The Winter's Tale Review - A King's Shakespeare Society Play
“A sad tale’s best for winter.”
William Shakespeare’s problem play The Winter’s Tale is really two plays: the first a tragedy of a jealous tyrant who destroys his family, and the second a comedy, complete with dances, disguises, marriage and usually redemption. Every production struggles to unite these two disparate dramas, but the King’s Shakespeare Company welcomed the challenge and took the opportunity to showcase their versatility in the Greenwood Theatre. The director Gusta Matthews, assisted by Callum King, used the gaps in Shakespeare’s directions to end, not on redemption, but in mystery and abiding guilt.

— What you need to do —
A) Answer these from the review of The Winter's Tale:
(i) What two kinds of drama does the review say the play combines?
(ii) In which theater was the production staged?
(iii) Who assisted the director?
B) Carry on the review of The Winter's Tale, starting right after its final sentence.

— Provided information —

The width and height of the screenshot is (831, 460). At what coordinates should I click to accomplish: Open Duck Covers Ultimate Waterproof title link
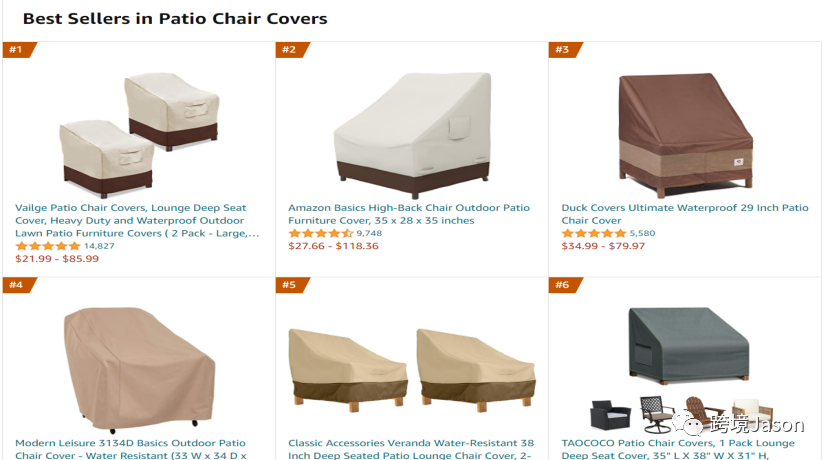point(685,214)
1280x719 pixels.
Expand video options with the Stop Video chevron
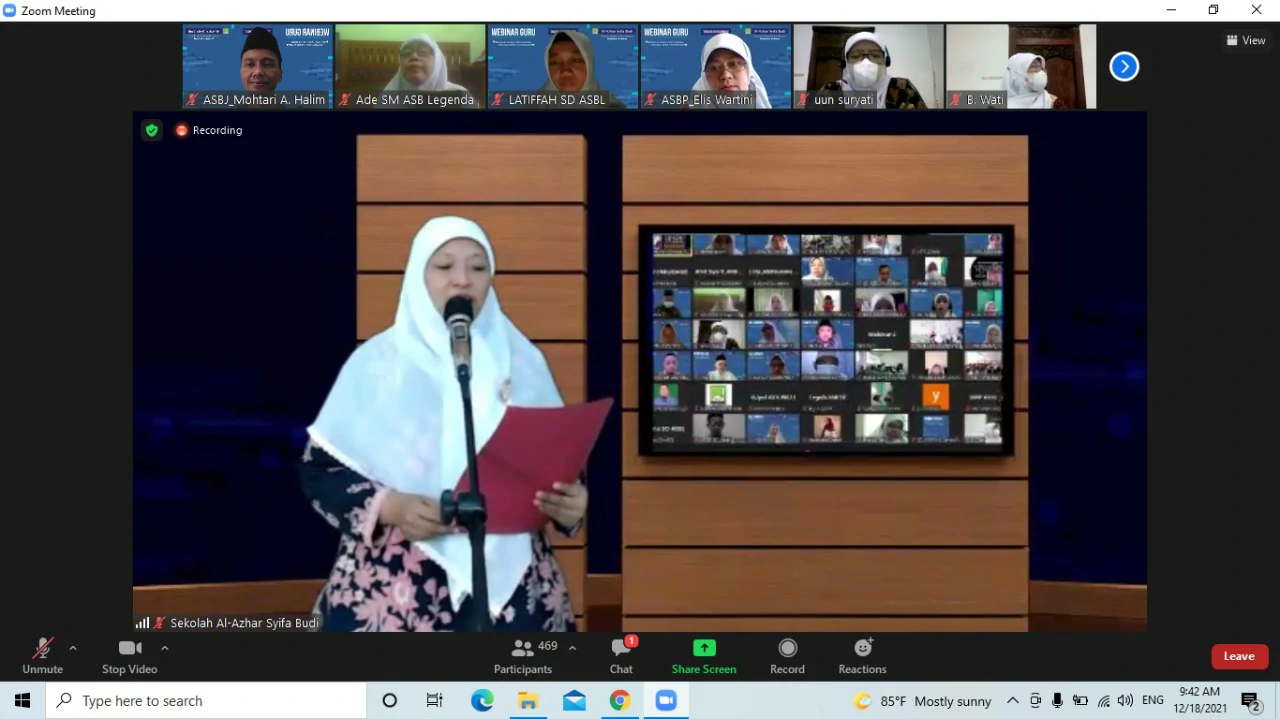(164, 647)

— Results in order —
A)
(i) A tragedy and a comedy.
(ii) The Greenwood Theatre.
(iii) Callum King.

B)
The first half is dominated by King Leontes (Adam Walker-Kavanagh) and his bottomless paranoia. The relationship between his servant, Camillo (Nick Bates) and the falsely-suspected adulterer Polixenes (Gabriel Thomson) was engrossing, Bates revealing something of the moral dilemma into which he is thrust. As Leontes comes to accuse his wife, Hermione (Aine Maher) of being unfaithful, his resentment affects his courtiers (Tristan Moritz and Darragh Creed), his unborn daughter and his son Mamillius (Holly Evans). This first half is unrelentingly dark, with each death taken as its own tragedy. Though the baby in swaddling bands was a little unrealistic, the care shown by each character to the infant Perdita held us in horror as Leontes plans how to dispose of the baby. After the courtier Antigonus (Arthur Manning) has abandoned Pedita, the notorious bear comes to devour him. This was handled briefly, but thankfully without descending into clumsy farce. It is the sudden death of Leontes son, however, in fulfillment of the oracle that sees him awake from his ‘diseased opinions’.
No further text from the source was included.